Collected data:
● ● ● ● ● ● ●

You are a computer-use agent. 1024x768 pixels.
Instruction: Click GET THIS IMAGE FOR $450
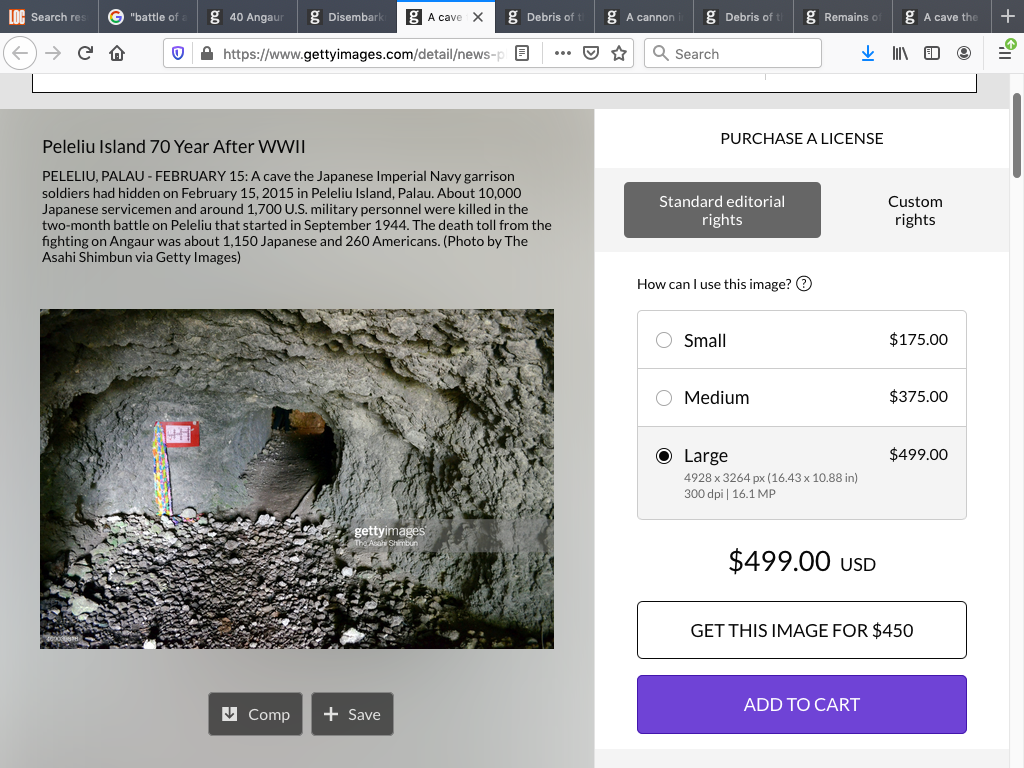pyautogui.click(x=802, y=630)
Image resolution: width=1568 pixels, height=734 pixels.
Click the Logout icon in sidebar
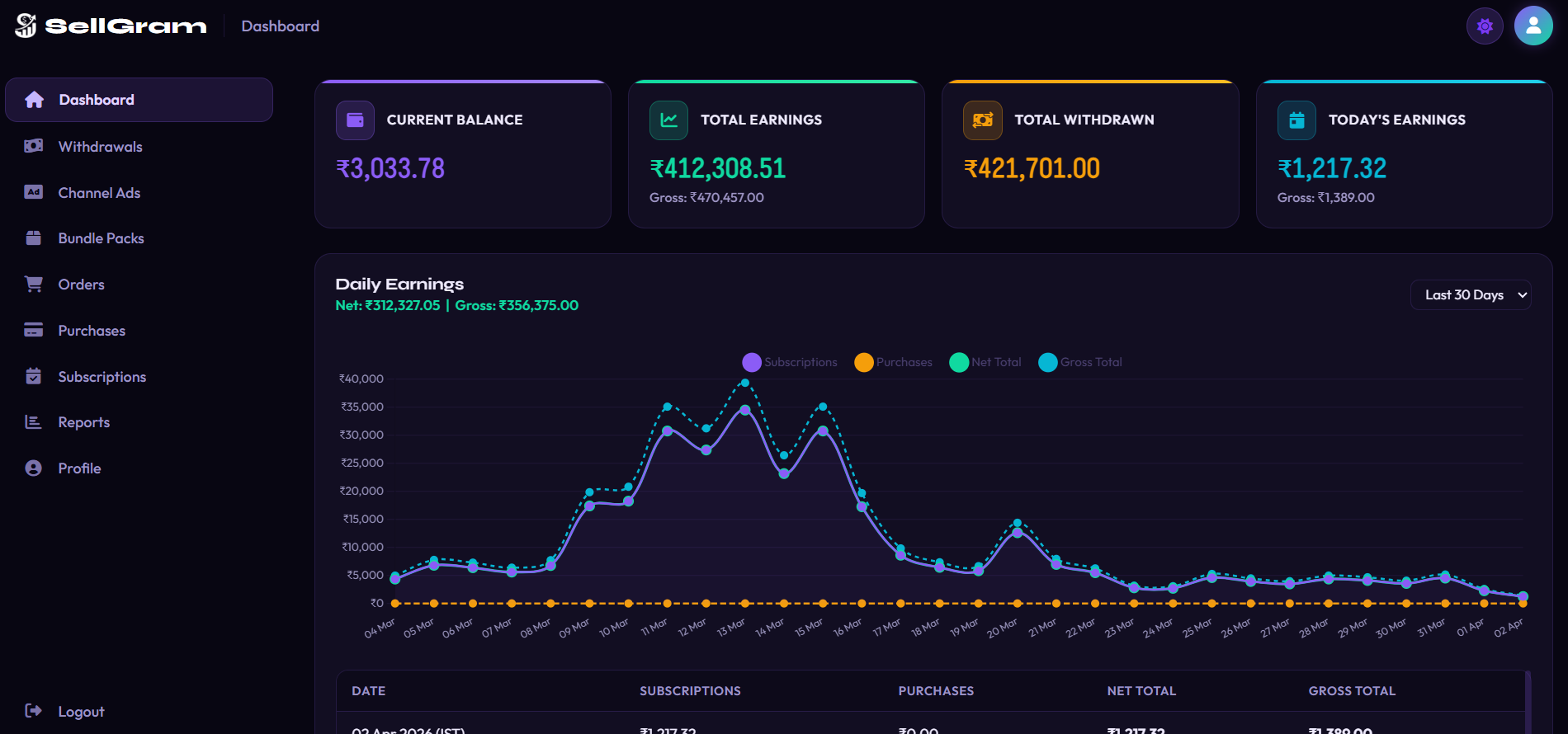pos(33,711)
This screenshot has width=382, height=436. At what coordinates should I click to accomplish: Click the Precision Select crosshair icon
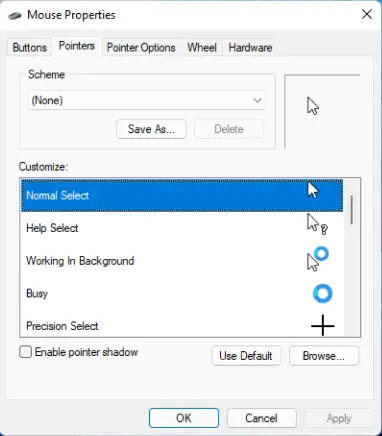323,325
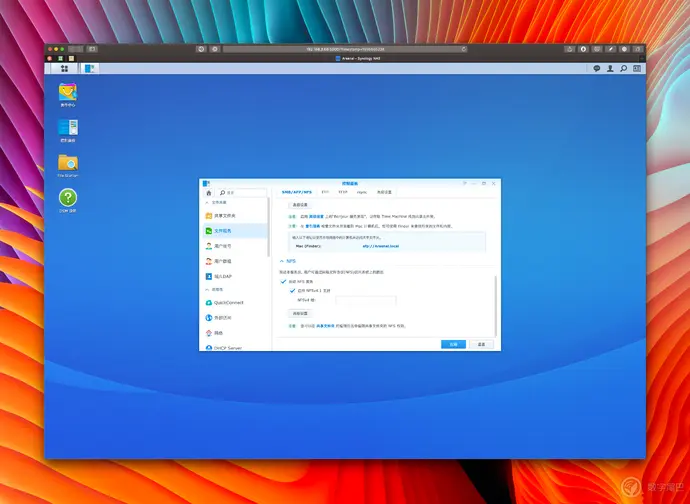The width and height of the screenshot is (690, 504).
Task: Open the afp://Arsenal.local link
Action: 381,246

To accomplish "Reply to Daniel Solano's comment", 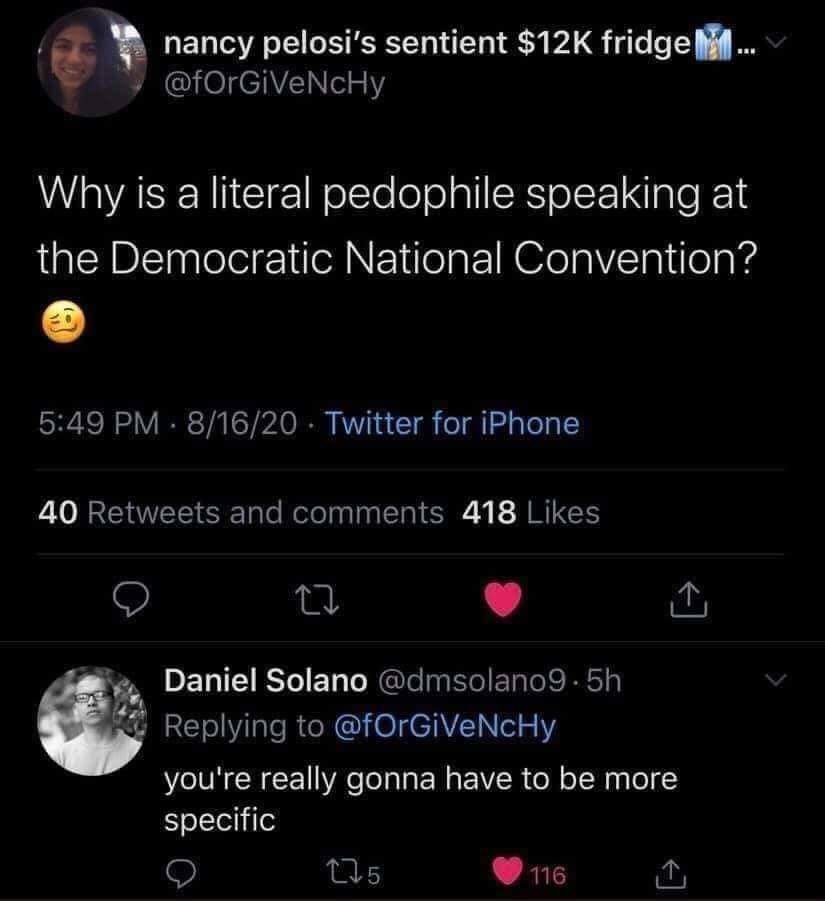I will pos(181,876).
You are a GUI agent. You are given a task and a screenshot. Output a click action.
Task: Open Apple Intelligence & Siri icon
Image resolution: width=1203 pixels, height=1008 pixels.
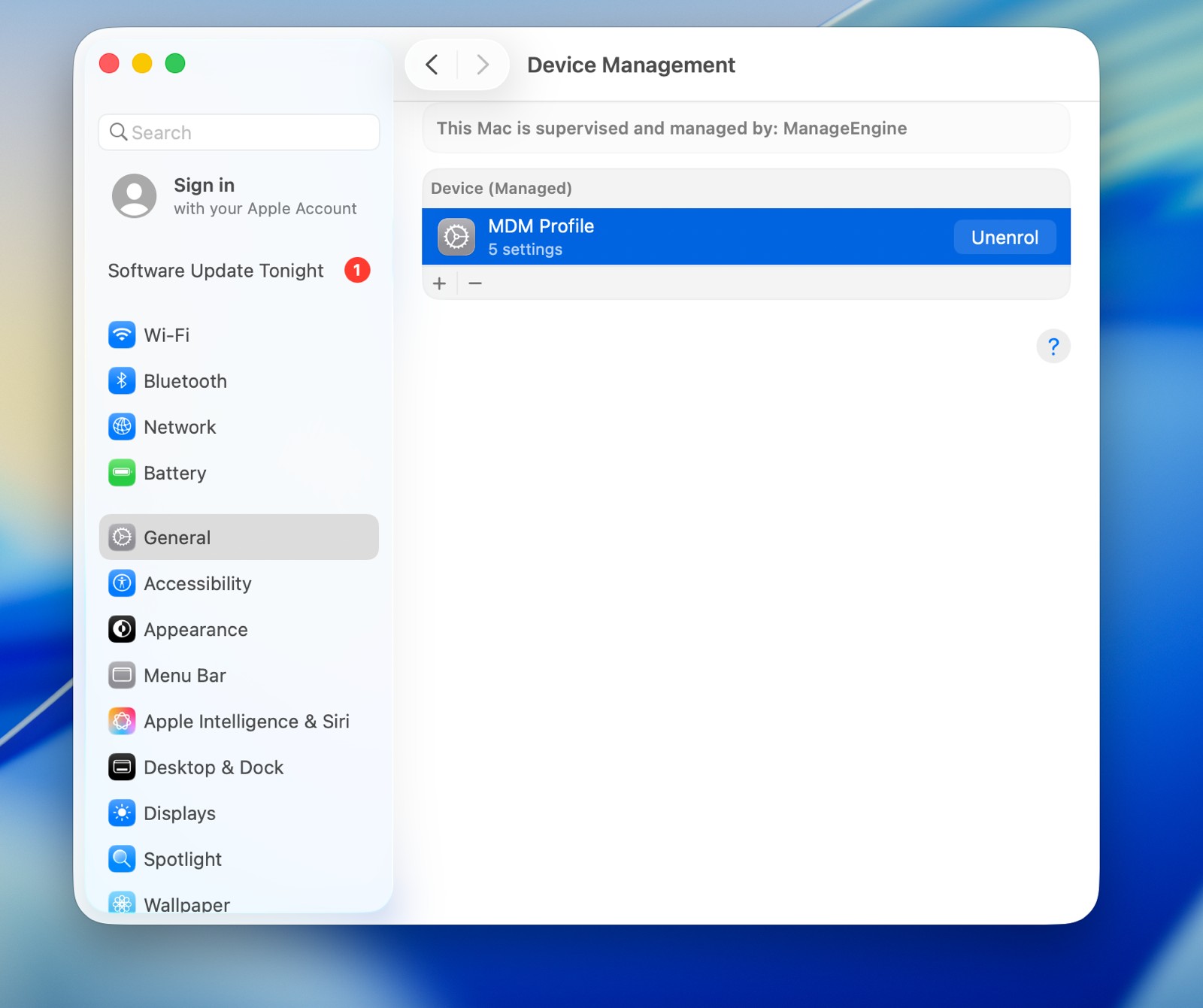(x=122, y=722)
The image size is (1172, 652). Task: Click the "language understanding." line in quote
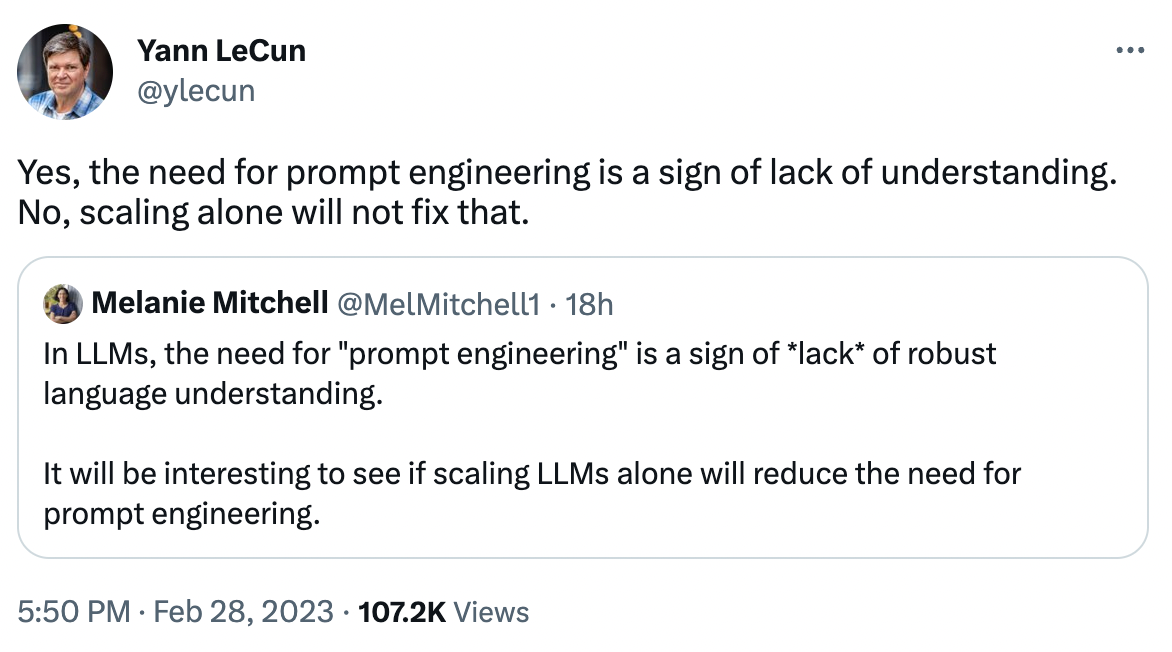click(213, 394)
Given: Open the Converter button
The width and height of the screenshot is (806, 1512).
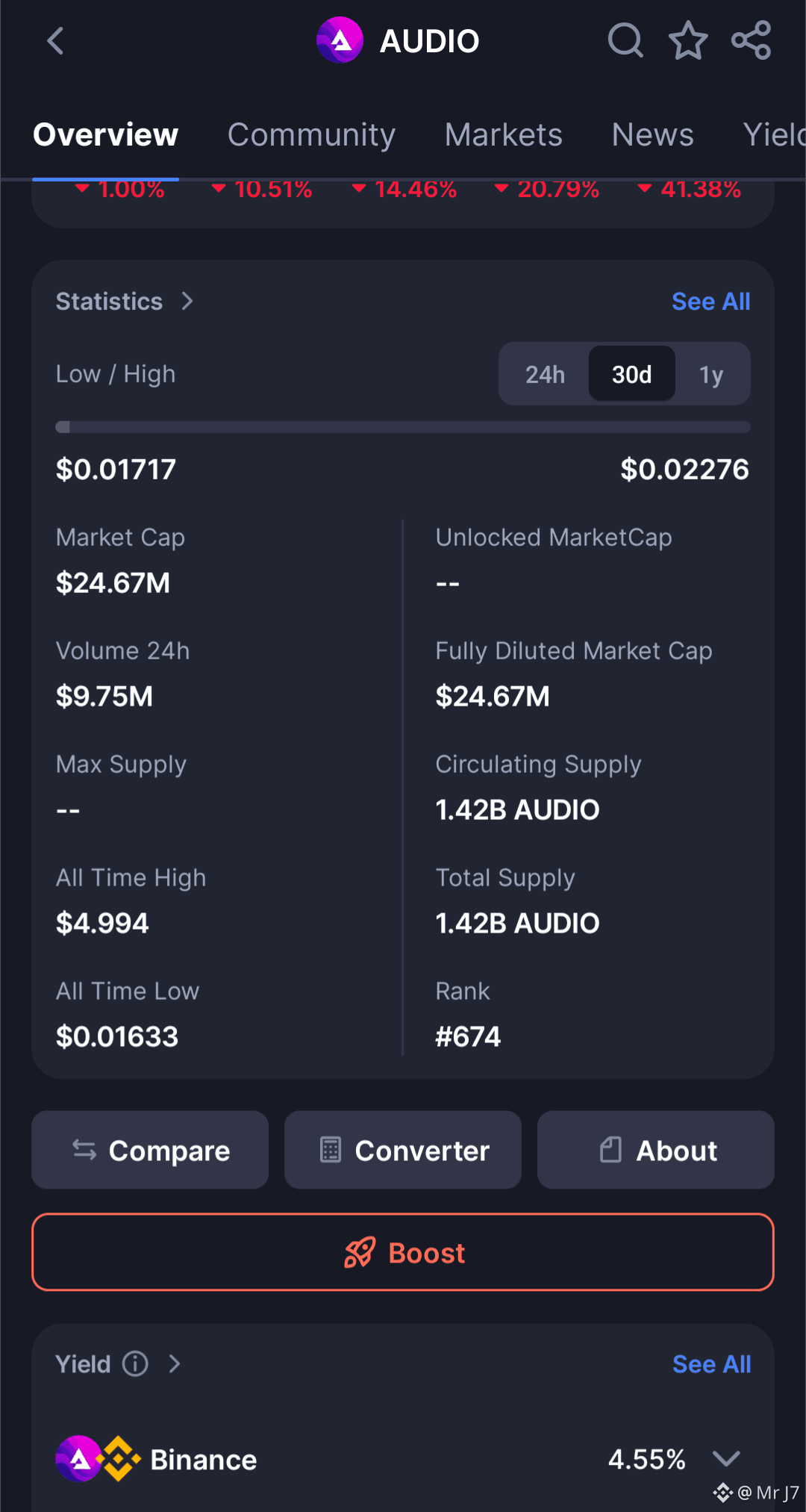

● ● ● ● ● ● ●

» INSTRUCTIONS TO FOLLOW: Please go line by line through the records above, copying each one that holds the string "agent".

» TASK SOLUTION:
You are a computer-use agent. 1024x768 pixels.
You are a GUI agent. You are given a task and a screenshot. Output a click action.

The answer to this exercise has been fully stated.